One of the things that make numerical work on computers so much fun is that often, with a bit of cleverness, you can improve a computation tremendously. You may have a problem that your best computer can not solve in anywhere near an acceptable time, but reformulate it and you may be able to do it easily on your PC or Mac at home.
In introductory numerical classes, the often mentioned example is using Cramer's rule to solve for 25 unknown numbers. Many students have learned in their math classes how to solve 3 or 4 unknowns using Cramers's rule, but nobody warned them to use a different method for more unknowns. Solving for 25 unknowns is no big deal, there are many simple methods that can do it very quickly , but Cramer's rule is not one of them! It is about 100,000,000,000,000,000,000,000 times slower than the standard method of doing it. The best supercomputers would be dust before they finished the computation.
As you might guess, this sort of difference is exceptional. It is due to choosing a particularly poor numerical method, Cramer's rule. The problem that Elke and I faced did not look open to improvement at all. We wanted to compute flows of air or water around obstacles such as wires or wings. The numerical method was to be a `vortex method', in which thousands of small tornados, called vortices, are used to represent the motion of the air or water. The difficulty was, we had to find the velocity of each vortex to follow their motion, and the velocity of each depends on all other vortices.

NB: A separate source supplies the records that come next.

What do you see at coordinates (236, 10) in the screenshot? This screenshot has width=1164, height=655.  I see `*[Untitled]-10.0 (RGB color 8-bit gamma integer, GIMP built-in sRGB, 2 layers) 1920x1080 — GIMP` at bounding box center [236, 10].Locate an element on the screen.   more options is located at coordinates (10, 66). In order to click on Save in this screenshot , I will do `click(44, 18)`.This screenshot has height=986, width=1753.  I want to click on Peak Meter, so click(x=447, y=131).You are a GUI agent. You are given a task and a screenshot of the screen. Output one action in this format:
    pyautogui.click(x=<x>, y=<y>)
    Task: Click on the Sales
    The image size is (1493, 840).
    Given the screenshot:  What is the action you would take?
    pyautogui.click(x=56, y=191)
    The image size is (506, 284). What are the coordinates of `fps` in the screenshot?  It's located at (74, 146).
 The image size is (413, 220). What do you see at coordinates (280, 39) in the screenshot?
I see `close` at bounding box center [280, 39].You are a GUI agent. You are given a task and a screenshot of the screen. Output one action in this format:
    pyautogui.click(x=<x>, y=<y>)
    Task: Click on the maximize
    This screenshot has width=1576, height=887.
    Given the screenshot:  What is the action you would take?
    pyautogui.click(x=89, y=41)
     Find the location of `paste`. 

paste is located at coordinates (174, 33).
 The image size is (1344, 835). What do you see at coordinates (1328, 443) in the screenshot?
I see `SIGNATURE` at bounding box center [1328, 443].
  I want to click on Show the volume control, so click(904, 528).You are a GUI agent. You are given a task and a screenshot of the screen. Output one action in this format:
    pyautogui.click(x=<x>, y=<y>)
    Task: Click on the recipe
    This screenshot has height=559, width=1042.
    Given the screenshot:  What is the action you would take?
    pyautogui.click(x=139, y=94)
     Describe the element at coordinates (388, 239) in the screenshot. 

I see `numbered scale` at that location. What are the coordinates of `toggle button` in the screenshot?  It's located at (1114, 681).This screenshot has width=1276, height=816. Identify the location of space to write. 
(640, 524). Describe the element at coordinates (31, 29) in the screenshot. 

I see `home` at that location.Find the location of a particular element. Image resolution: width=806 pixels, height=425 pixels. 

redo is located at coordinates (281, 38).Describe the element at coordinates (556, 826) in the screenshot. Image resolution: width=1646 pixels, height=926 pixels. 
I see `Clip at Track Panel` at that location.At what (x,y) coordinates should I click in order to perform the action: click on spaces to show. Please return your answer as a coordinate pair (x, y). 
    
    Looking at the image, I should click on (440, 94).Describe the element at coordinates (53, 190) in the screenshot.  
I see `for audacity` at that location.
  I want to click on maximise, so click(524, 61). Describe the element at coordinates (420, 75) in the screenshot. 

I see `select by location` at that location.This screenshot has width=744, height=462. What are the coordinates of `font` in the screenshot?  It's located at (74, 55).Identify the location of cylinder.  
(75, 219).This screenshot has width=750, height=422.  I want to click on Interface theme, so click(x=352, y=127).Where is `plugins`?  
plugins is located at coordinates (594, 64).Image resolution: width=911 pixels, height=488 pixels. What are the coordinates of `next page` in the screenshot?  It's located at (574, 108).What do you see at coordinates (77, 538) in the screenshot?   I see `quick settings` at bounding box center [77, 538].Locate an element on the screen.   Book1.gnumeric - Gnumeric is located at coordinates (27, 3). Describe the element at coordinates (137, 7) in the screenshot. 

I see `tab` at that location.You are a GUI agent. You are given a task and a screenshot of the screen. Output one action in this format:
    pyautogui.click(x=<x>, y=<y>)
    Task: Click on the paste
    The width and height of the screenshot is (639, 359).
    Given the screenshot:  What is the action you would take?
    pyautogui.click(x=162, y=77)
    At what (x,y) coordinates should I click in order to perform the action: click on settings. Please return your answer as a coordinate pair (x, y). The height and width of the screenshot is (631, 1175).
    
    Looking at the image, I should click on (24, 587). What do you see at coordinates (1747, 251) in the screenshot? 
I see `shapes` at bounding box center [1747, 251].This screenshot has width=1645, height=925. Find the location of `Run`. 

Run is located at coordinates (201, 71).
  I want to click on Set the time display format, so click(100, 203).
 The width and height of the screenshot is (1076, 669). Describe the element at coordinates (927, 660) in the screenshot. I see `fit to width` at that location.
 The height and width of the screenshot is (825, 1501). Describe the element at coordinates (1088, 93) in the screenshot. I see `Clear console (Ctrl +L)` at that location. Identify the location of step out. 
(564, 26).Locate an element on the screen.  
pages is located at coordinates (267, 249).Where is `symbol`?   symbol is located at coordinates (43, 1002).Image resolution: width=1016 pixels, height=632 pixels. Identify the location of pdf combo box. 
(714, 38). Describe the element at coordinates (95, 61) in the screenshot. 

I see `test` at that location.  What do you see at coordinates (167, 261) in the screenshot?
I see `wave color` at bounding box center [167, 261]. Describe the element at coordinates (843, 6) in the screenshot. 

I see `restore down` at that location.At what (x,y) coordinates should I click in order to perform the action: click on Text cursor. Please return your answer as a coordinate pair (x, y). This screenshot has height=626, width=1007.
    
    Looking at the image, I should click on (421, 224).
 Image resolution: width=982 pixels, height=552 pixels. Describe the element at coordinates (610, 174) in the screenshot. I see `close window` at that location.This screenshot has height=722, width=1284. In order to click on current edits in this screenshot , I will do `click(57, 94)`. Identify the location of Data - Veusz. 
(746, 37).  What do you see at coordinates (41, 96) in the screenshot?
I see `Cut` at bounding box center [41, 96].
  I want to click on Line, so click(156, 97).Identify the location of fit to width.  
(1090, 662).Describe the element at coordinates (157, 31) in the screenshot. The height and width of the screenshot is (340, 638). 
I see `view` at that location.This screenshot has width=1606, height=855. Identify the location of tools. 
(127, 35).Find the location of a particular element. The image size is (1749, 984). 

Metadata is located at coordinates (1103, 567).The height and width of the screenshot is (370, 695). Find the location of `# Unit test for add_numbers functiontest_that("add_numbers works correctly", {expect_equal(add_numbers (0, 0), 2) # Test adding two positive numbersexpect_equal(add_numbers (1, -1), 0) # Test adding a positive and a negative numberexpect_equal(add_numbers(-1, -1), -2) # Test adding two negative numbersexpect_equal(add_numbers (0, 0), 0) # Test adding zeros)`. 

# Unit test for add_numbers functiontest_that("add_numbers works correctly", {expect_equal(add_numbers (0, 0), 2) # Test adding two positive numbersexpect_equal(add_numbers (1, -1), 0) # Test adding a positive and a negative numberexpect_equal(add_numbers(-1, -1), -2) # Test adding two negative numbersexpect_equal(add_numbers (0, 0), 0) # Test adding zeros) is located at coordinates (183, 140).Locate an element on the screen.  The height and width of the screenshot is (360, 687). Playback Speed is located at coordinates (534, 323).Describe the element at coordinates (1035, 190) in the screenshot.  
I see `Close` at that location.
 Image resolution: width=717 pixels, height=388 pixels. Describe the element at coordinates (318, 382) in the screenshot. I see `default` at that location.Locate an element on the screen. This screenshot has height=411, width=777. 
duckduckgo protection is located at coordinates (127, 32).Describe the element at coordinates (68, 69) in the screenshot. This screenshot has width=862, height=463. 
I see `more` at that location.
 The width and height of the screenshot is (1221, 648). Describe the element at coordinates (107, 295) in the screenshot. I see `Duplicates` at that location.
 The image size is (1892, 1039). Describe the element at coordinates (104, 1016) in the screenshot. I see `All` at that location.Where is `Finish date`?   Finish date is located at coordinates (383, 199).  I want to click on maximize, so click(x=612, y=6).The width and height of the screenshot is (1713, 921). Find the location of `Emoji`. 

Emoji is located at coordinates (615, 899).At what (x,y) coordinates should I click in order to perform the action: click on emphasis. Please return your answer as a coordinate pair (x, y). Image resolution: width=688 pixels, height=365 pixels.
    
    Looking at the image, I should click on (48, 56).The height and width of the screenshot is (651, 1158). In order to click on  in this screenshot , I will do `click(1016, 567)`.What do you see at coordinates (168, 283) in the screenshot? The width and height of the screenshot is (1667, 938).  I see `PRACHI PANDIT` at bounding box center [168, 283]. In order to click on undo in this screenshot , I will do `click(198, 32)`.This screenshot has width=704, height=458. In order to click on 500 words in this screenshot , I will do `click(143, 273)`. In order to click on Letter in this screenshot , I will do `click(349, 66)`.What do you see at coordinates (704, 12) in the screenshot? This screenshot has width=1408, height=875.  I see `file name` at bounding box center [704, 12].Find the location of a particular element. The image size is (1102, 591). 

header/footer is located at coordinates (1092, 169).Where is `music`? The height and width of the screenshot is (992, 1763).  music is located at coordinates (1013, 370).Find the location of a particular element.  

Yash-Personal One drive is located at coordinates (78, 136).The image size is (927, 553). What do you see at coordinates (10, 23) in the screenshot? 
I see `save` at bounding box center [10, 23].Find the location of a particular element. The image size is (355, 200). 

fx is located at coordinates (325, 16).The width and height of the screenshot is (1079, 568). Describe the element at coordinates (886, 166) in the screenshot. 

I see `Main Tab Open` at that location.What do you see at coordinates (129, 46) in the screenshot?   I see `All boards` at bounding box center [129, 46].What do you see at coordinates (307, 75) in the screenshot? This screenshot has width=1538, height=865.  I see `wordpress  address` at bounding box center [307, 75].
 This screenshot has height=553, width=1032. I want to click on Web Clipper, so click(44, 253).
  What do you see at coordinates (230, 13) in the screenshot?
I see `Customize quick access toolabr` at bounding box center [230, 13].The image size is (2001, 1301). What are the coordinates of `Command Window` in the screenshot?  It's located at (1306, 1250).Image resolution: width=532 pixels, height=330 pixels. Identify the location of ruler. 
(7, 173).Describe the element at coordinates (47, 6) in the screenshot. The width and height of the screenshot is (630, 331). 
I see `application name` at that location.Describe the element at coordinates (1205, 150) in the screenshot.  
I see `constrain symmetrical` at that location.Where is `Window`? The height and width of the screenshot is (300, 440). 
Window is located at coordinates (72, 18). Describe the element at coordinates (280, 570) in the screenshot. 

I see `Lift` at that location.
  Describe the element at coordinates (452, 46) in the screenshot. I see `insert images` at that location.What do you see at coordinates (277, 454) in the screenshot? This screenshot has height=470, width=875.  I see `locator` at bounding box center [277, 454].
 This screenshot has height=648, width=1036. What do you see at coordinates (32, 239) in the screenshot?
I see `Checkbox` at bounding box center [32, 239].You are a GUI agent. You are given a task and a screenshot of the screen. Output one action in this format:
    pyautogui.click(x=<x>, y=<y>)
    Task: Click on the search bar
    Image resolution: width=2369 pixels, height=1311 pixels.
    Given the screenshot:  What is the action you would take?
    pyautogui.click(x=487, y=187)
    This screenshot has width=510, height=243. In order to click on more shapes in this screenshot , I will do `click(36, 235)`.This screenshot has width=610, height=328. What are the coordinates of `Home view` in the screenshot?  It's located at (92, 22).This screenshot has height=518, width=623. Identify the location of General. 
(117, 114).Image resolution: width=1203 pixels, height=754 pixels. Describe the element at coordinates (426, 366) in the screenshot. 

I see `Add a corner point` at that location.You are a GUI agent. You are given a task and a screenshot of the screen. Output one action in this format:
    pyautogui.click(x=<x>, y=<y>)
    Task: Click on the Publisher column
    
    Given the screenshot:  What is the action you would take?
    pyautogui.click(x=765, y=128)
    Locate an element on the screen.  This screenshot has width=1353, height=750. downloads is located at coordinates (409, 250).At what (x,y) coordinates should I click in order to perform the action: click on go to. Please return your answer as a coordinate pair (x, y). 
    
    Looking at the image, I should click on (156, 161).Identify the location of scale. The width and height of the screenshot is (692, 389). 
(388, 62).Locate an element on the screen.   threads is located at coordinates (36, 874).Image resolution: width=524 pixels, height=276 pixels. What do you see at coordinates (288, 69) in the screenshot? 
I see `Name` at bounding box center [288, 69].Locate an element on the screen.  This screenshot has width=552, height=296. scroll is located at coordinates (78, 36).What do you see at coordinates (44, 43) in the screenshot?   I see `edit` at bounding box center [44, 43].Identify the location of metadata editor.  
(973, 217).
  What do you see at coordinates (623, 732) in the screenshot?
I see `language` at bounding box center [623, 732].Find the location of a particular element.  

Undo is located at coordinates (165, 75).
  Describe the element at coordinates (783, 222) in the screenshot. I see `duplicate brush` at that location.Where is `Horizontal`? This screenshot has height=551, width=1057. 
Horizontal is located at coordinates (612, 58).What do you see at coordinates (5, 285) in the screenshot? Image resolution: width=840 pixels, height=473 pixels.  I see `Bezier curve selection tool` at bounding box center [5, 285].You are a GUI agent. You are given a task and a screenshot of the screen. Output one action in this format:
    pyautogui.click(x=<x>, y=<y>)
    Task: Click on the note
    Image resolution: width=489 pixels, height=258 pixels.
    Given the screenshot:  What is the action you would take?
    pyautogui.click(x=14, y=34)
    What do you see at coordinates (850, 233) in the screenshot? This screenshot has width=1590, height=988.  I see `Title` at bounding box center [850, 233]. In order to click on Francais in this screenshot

To see the difficulty, imagine that we have shouting people instead of vortices. For example, suppose that there are 10,000 shouting people scattered throughout a very large field. The question is, how much noise does each person hear. To answer the question, you would for each person determine how much noise he receives from every other person, by finding the distance from that person and computing the noise level at that distance. Sum the noises from all 9,999 other persons to get the total noise.
This works, but since we have to compute 9,999 distances for each person, the amount of computational work is proportional to 10,000 times 9,999. It is proportional to the square of the number of people. If there would be 20,000 people instead of 10,000, we would need to ompute about four times as many distances, not two times. For large number of people, the work per person simply becomes too much to handle.
You might wonder how we could avoid computing all distances, since clearly all noises need to be summed to get the total noise. But suppose that there is a group of people all fairly close to each other, and that we replace the noise produced by all these people by a crying baby in the middle which is as loud as the whole group of people together. Of course, that would not work if you stood nearby the group of people; you would hear the difference between the noises coming from different directions and the one coming from the baby at the center. But it would work if you stood too far away to make out the difference, and under such conditions, only the distance to the baby has to be computed, not all the distances to the individual people.
So using the baby, we can eliminate some of the distances we would have to compute. We can repeat this for other groups of nearby people. And there are still other games we can play. Suppose there are two nearby babies replacing different groups of people. At really large distances, we could replace the two babies by a superbaby which is again twice as loud. (He may need some spinach.)
As you might guess, the basic idea turned out to be not particularly
original; the real test was in doing it effectively for people (vortices)
spread about in an iregular pattern.
Here is a picture how Elke and I grouped vortices together:
The picture is for a flow around a wire, seen at the left. The vortices may be seen as dark or light points mainly within the smallest squares.
Did it work? Well, here are some computational times, in seconds, first if we compute all distances and then using the new method we developed:
Vortices: 400 800 1600 3200 6400 12800 25600 Old time: 9.1 36.3 151.9 586.8 2354.1 9404.8 37556.0 New time: 4.7 10.6 25.1 55.4 128.5 286.3 597.8 Ratio: 2 3 6 11 18 33 63So, the new method is already 63 times faster for 25,000 vortices and this just will get more for more vortices.
To put this in perspective, it is the difference between getting the results of your computation back the next day or getting it back in two months. You may be able to live with the first, but probably not with the second. I am still using this scheme for my computations, although other researchers such as Carrier, Greengard and Rokhlin have formulated similar schemes that are still faster. They are also more complex: the people are wearing headphones and receive the noise of the babies over the radio. Someday I will write or get a version of one of those procedures.
Van Dommelen, L. L. (1985) Adaptive-panel vortex summation for the CYBER 205. 38th Annual Meeting Div. Fluid Dynamics, Bulletin of the American Physical Society, 30.
Van Dommelen, L. L. & Rundensteiner, E. A. (1989) Fast solution of the two-dimensional Poisson equation with point-wise forcing. Journal of Computational Physics 83, 126-147.
Carrier, J., Greengard, L. \& Rokhlin, V. (1986) A fast adaptive multipole algorithm for particle simulations. Yale University Research Report YALEU/DCS/RR-496.
Greengard, L. \& Rokhlin, V. (1988) On the efficient implementation of the fast multipole algorithm. Yale University Research Report YALEU/DCS/RR-602.